Bu çalışma, Türkiye özelinde 2011-2024 dönemi için İktisadi Yönelim Anketi ve mikro kredi verilerini birleştirerek enflasyon beklentileri ile kredi davranışları arasındaki ilişkiyi incelemektedir.
Enflasyon Beklentilerindeki Artışın Sebepleri
Temel analizler, firma seviyesinde enflasyon beklentilerindeki artışların daha yüksek montanlı kredi kullanımını teşvik ettiğini göstermektedir. Bunun yanı sıra, bu eğilimin, özellikle örnekleme dönemin sonraki kısmında YP (Yabancı Para) kredi kullanımını azalttığı gözlemlenmiştir. Çalışmanın kapsamındaki diğer analizler, enflasyon beklentilerindeki kötüleşmenin TL kredi talebini artırdığını ve bunun yüksek kredi finansman maliyetleri ile kısa kredi vadesi ile bağlantılı olduğunu ortaya koymaktadır.

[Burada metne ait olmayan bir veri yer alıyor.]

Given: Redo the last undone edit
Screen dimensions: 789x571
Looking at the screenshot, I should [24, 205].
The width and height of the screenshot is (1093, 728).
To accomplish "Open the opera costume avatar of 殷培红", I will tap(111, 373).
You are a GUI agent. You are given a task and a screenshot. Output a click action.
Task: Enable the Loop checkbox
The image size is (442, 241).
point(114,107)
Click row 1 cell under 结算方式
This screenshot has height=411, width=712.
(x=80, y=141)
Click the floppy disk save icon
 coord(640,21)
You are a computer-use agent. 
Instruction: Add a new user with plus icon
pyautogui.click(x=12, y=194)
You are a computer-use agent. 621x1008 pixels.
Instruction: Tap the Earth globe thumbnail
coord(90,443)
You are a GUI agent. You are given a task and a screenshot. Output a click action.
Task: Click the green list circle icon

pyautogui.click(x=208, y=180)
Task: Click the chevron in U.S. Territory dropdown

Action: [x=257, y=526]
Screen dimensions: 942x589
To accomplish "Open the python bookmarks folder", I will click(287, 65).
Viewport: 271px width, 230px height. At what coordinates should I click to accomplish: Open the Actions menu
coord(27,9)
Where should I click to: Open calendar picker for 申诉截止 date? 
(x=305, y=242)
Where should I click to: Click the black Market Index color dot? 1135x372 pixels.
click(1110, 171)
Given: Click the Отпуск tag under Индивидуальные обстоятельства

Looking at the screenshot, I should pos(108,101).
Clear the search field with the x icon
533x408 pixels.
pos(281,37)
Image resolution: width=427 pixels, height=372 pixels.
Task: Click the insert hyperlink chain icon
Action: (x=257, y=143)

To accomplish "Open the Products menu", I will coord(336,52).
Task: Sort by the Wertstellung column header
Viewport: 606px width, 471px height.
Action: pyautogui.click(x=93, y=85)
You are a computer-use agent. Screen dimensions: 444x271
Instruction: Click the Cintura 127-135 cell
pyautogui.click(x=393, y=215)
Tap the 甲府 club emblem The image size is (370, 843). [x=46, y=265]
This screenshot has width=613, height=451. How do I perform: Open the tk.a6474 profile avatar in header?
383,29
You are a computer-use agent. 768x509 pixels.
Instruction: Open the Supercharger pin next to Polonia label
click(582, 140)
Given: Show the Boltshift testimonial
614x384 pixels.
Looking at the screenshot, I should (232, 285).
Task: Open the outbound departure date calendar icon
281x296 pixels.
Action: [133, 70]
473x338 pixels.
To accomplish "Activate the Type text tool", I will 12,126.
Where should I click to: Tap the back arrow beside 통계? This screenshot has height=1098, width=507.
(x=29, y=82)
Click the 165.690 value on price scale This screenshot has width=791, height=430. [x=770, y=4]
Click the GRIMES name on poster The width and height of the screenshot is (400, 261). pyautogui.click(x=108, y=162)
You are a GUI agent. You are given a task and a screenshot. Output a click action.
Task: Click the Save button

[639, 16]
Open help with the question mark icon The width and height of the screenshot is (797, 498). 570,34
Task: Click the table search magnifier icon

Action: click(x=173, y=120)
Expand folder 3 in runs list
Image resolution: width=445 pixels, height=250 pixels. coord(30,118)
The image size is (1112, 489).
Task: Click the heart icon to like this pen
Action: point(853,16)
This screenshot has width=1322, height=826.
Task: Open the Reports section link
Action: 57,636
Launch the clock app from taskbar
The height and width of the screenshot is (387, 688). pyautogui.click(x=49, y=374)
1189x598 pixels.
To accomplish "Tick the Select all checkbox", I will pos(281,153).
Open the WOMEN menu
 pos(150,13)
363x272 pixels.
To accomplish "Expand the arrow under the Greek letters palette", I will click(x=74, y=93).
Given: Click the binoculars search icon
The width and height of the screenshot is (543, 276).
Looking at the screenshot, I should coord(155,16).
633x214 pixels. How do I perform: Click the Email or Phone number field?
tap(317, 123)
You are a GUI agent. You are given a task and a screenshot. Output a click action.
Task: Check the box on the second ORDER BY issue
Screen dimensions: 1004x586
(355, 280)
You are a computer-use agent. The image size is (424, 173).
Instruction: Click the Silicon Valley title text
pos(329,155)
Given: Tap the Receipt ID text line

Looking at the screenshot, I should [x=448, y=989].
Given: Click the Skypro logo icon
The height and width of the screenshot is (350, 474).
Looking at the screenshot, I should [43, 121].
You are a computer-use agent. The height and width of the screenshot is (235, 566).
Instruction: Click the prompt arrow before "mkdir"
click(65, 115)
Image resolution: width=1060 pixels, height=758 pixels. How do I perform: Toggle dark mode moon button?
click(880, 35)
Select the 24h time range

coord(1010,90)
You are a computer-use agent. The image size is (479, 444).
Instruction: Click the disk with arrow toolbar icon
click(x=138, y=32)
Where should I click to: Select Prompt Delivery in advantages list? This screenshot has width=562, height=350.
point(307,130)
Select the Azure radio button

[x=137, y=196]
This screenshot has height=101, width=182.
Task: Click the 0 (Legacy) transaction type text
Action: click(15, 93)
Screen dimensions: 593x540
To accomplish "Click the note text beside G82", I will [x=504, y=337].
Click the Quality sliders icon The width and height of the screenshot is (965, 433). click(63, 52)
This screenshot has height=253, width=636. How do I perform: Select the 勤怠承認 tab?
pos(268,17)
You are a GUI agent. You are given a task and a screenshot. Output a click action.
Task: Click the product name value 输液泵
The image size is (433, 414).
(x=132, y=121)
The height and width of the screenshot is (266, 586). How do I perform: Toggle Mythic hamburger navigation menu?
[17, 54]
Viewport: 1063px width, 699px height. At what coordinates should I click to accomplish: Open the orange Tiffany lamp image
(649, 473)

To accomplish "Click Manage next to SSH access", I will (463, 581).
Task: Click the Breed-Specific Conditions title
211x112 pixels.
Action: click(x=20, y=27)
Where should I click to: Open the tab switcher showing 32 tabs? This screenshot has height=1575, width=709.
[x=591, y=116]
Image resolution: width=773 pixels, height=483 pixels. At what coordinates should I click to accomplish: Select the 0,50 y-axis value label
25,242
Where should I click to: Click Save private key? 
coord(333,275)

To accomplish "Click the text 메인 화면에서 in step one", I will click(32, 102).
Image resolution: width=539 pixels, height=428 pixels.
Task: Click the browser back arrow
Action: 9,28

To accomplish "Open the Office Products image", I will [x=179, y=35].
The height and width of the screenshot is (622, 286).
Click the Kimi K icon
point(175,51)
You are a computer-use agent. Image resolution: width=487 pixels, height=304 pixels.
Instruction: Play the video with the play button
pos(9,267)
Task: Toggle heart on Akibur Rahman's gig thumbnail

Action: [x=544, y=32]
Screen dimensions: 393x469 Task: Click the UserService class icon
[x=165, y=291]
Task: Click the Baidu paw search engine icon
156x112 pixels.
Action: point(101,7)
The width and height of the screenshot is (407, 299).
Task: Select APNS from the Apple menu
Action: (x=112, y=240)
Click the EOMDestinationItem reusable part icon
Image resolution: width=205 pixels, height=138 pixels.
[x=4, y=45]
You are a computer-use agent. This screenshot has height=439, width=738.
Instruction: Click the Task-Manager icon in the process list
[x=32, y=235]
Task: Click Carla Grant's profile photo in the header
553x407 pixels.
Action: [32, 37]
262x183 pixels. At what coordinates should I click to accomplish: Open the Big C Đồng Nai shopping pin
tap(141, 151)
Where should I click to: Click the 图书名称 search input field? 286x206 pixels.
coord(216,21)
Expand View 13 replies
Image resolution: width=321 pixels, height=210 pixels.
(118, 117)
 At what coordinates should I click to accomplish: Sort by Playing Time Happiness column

Genel olarak, bu çalışmanın sonuçları, iktisadi birimlerin beklentilerinin yönetilmesinin, fiyat istikrarının sağlanması yoluyla yerel para birimi cinsinden kredi büyümesindeki aşırı hareketlerin kontrol altına alınmasını, kredi maliyetlerinin düşürülmesini ve kredi vadelerinin artırılmasını sağlayarak finansal istikrarı destekleyen bir mekanizma olduğunu göstermektedir.